Source passage section start
Statistics obtained on real SDSS data.
8. Further analysis of the behavior of PELICAN
In this section, we study the impact of characteristics of the input LSST simulated light curves relating to properties or observing conditions.
8.1. Influence of the number of observations
As PELICAN takes only light curves as input, the method should depend on the number of observations. Figure 12 (left panels) shows the correlation between the number of observations on the light curve in all bands, and the accuracy. For the classification of DDF light curves, the accuracy decreases by a small factor of about 9%, as the distributions of the number of observations are the same in both the training and test databases. However, for the classification of WFD light curves, the mismatch is present as PELICAN is trained on DDF light curves that have more observations. So this nonrepresentativeness leads to a further decline of the accuracy, of about 20%.
8.2. Effect of noise
We analyze the impact of S/N, computed as the maximum S/N from all bands, on the accuracy of PELICAN (see middle panels of Fig. 12). For the classification of DDF light curves, the accuracy decreases at small S/N of roughly 10%. For the classification of WFD light curves, this trend has reduced and PELICAN is more robust at low S/N. This is probably due to the first step of nonsupervised learning, where PELICAN has “seen” light curves with a low S/N, and the data augmentation that we performed. Indeed by adding different noises on input light curves, PELICAN has learned many noisy examples.
8.3. Peak magnitudes
The right panels of Fig. 12 show the accuracy as a function of the maximum value of peak magnitude from all bands. For the classification of DDF light curves, the accuracy decreases at low magnitudes above 26 due to the low number of examples in the training database in this magnitude range. However, PELICAN is robust at low magnitudes for the classification of WFD light curves. This robustness is due to the nonsupervised learning during which PELICAN has learned a light curve representation at low magnitudes. Nevertheless, in this case, the accuracy decreases also at magnitudes below 23. This behavior may be due to the mismatch between DDF light curves that made up the training database and WFD light curves from the test database. Indeed DDF light curves have, on average, brighter magnitudes than light curves in the test database. To reduce the mismatch between the training and test databases, PELICAN performs a first nonsupervised training on the test database. Nevertheless this step may cause a bias at bright magnitudes as PELICAN learned a representation of light curves at faint magnitudes from the WFD survey.
Source passage section end
Input data section start
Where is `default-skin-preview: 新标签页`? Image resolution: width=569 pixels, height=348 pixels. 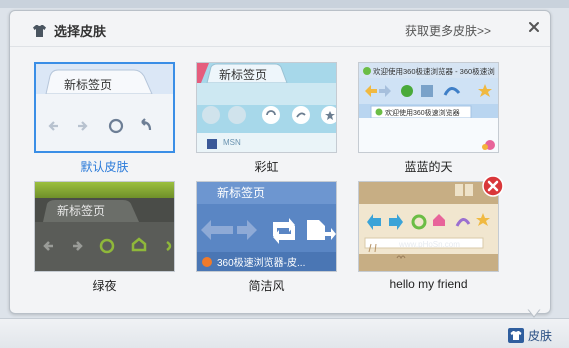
Input data section end
### Your assignment
Lift from the PELICAN passage, word for word, the stretch from "Statistics obtained on" up to and including "or observing conditions.". Rely only on the PELICAN passage, not on the data.

### Solution to the problem
Statistics obtained on real SDSS data.
8. Further analysis of the behavior of PELICAN
In this section, we study the impact of characteristics of the input LSST simulated light curves relating to properties or observing conditions.